** START SOURCE EXCERPT **

We believe that this effect is "amplified" due to the poor performance in processing copying the dirty memory to staging since an application-level RTT cannot be serviced with more frequent checkpoints, network I/O tends to get held in the buffer too long. This has the effect of causing the guest TCP/IP stack to experience congestion, propagating this artificially created delay all the way up to the application.

Libvirt Support

NOTE: This is not supported yet. Network buffering and disk replication simply do not exist. It is only for benchmarking.

If you want to contribute patches, you're more than welcome.

This does work if you checkout the branch mentioned at the beginning of this page, with one catch:

$ virsh migrate --live --mc --mc-net-disable test qemu+tcp://ftdest/system

You must use the "mc-net-disable option" for now because the packet buffer support required by netlink and setup of the IFB device has not been written yet. As a result, this option is only for performance testing until someone (probably me) has time to setup the netlink commands inside libvirt properly.

** END SOURCE EXCERPT **

TASKS TO CARRY OUT:
1. According to the excerpt on checkpointing and libvirt support, why must the "mc-net-disable" option be used with the virsh migrate command for now?
2. Continue the excerpt on checkpointing and libvirt support, beginning after its final sentence.

** START DATA EXCERPTS **

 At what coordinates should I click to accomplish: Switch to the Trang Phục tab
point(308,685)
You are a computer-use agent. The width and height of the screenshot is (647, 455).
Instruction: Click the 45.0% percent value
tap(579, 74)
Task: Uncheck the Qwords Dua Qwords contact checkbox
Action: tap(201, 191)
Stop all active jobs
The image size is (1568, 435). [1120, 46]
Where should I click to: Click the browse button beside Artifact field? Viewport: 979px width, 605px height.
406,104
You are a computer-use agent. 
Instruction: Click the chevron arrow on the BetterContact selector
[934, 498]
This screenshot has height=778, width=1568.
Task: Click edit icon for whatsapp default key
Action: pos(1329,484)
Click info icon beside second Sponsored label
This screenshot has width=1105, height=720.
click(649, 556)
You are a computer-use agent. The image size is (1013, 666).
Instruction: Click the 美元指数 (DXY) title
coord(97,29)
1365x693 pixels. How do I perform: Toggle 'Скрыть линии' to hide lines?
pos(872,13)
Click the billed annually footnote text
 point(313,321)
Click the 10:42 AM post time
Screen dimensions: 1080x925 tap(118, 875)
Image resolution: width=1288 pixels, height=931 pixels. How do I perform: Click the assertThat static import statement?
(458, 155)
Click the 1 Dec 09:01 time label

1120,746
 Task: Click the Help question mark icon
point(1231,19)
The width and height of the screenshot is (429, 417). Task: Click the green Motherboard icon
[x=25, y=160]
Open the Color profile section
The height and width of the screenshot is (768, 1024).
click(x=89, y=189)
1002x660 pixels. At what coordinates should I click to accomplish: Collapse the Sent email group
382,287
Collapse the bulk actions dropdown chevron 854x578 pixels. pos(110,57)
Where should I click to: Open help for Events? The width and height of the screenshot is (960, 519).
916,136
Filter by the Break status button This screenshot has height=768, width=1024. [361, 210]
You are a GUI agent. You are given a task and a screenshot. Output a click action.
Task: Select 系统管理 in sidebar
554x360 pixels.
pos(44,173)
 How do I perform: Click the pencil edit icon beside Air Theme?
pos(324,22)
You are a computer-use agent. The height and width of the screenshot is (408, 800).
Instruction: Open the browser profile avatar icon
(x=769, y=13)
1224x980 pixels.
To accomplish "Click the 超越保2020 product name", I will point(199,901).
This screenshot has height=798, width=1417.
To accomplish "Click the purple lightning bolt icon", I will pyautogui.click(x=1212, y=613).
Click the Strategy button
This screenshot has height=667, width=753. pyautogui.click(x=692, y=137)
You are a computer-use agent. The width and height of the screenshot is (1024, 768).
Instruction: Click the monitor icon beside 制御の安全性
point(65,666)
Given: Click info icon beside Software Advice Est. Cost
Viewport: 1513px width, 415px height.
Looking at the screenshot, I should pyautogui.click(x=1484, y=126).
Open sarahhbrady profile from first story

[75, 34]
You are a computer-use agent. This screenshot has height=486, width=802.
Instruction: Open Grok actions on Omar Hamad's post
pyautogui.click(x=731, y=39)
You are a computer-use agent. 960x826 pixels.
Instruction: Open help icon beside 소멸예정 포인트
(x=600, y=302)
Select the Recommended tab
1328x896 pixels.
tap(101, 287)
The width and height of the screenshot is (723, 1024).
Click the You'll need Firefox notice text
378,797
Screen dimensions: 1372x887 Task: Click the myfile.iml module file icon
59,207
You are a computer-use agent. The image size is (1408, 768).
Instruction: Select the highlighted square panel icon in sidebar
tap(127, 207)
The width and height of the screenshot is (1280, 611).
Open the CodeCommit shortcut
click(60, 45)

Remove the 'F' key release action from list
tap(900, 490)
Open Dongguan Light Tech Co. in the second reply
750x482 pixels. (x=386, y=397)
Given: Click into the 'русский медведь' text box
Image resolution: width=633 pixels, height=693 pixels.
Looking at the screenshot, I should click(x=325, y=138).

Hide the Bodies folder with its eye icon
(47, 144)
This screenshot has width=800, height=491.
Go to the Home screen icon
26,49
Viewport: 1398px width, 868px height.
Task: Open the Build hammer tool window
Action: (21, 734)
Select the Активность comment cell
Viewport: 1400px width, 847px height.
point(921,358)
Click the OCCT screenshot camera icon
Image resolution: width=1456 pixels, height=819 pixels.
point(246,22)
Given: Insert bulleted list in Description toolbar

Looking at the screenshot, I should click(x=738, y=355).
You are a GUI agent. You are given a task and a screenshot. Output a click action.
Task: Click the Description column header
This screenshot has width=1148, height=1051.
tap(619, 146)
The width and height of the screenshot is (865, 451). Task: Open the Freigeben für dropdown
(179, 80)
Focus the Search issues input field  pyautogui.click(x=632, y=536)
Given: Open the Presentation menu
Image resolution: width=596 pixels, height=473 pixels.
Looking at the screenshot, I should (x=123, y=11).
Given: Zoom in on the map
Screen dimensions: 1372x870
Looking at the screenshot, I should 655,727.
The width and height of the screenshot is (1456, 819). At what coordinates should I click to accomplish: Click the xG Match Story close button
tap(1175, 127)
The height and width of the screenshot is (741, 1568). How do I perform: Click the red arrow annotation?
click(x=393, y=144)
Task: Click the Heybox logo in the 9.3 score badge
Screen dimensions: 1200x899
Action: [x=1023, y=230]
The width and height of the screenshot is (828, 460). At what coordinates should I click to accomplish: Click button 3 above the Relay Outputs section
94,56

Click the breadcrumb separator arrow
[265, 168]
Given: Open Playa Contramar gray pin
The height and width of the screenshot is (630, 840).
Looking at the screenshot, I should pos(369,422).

** END DATA EXCERPTS **

EXPECTED RESPONSES:
1. The packet buffer support that netlink requires has not been written yet, and neither has the setup of the IFB device. The option is therefore needed, and it limits the command to performance testing until the netlink commands are set up properly inside libvirt.

2.
FAQ / Frequently Asked Questions

What happens if a failure occurs in the *middle* of a flush of the network buffer?

Micro-Checkpointing depends *heavily* on the correctness of TCP/IP. Thus, this is not a problem because the network buffer holds packets only for the last *committed* checkpoint (meaning that the last micro checkpoint must have been acknowledged as received successfully by the backup host). After understanding this, it is then important to understand how network buffering is repeated between checkpoints. *ALL* packets go through the buffer - there is no exception or gaps. There is no such situation where while the buffer is being flushed other newer packets are going through - that's not how it works. Please refer to the previous section "I/O buffering" for a detailed description of how network buffering works.

Why is this not a problem?

Example: Let's say we have packets "A" and "B" in the buffer.

Packet A is sent successfully and a failure occurs before packet B is transmitted.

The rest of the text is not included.